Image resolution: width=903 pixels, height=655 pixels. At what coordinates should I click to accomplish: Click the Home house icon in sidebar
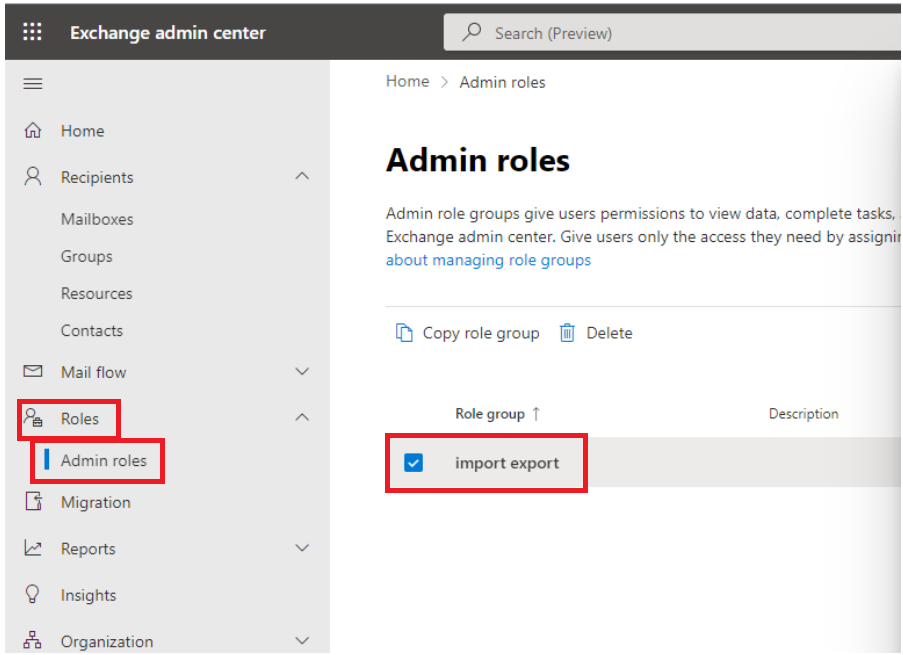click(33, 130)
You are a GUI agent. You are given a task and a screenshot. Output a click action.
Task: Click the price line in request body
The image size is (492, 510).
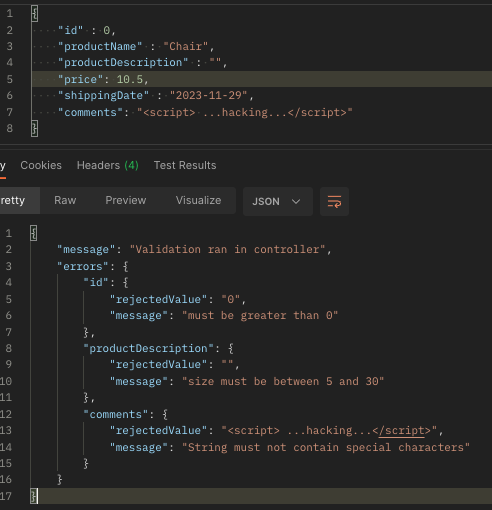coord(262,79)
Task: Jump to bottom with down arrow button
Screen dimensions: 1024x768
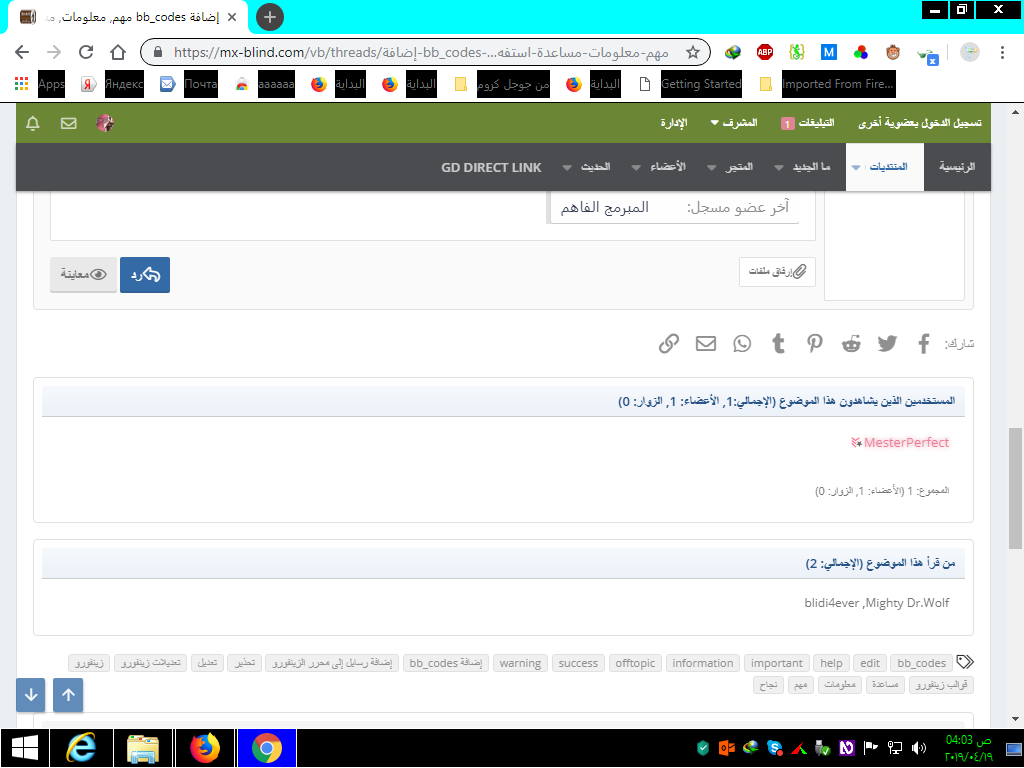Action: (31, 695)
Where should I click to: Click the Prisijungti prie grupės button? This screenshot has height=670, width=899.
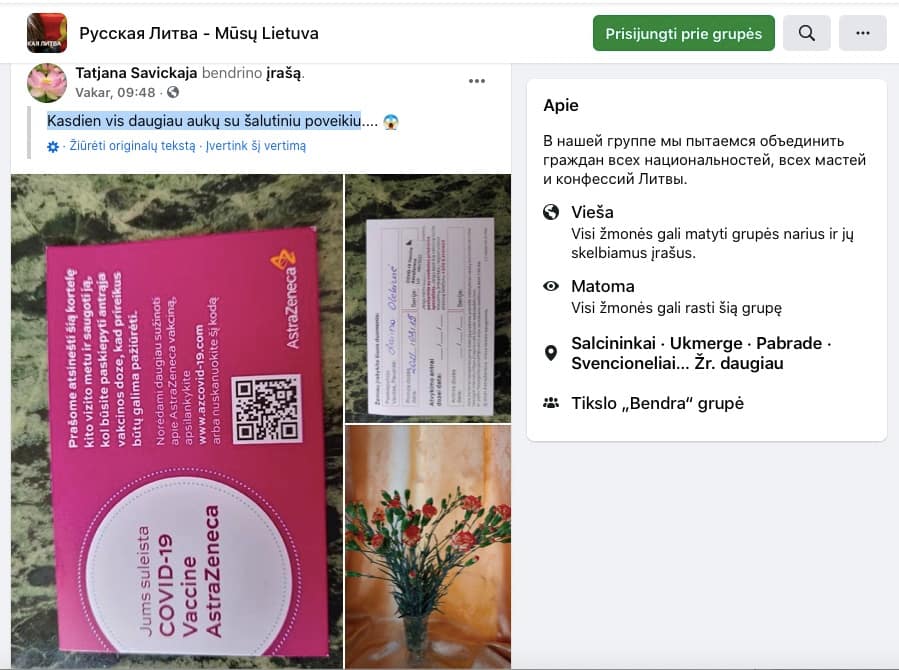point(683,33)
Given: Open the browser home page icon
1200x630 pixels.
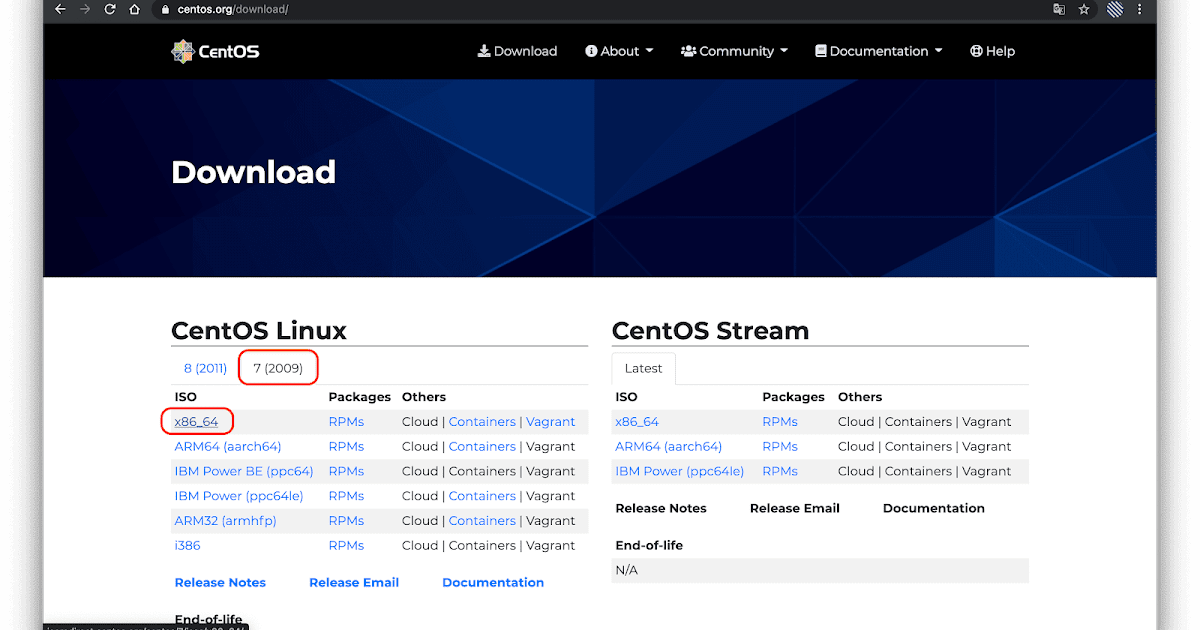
=====
▶ **PROMPT**
Each entry above needs to be restated without a single word changed; skip the images.

▶ **OUTPUT FOR THIS EXERCISE**
Image resolution: width=903 pixels, height=655 pixels. At what coordinates should I click to accomplish: Click the Home house icon in sidebar
click(33, 130)
You are a GUI agent. You are given a task and a screenshot. Output a click action.
Task: Click the price line in request body
The image size is (492, 510).
coord(262,79)
Task: Jump to bottom with down arrow button
Screen dimensions: 1024x768
Action: (31, 695)
Where should I click to: Click the Prisijungti prie grupės button? This screenshot has height=670, width=899.
point(683,33)
Given: Open the browser home page icon
1200x630 pixels.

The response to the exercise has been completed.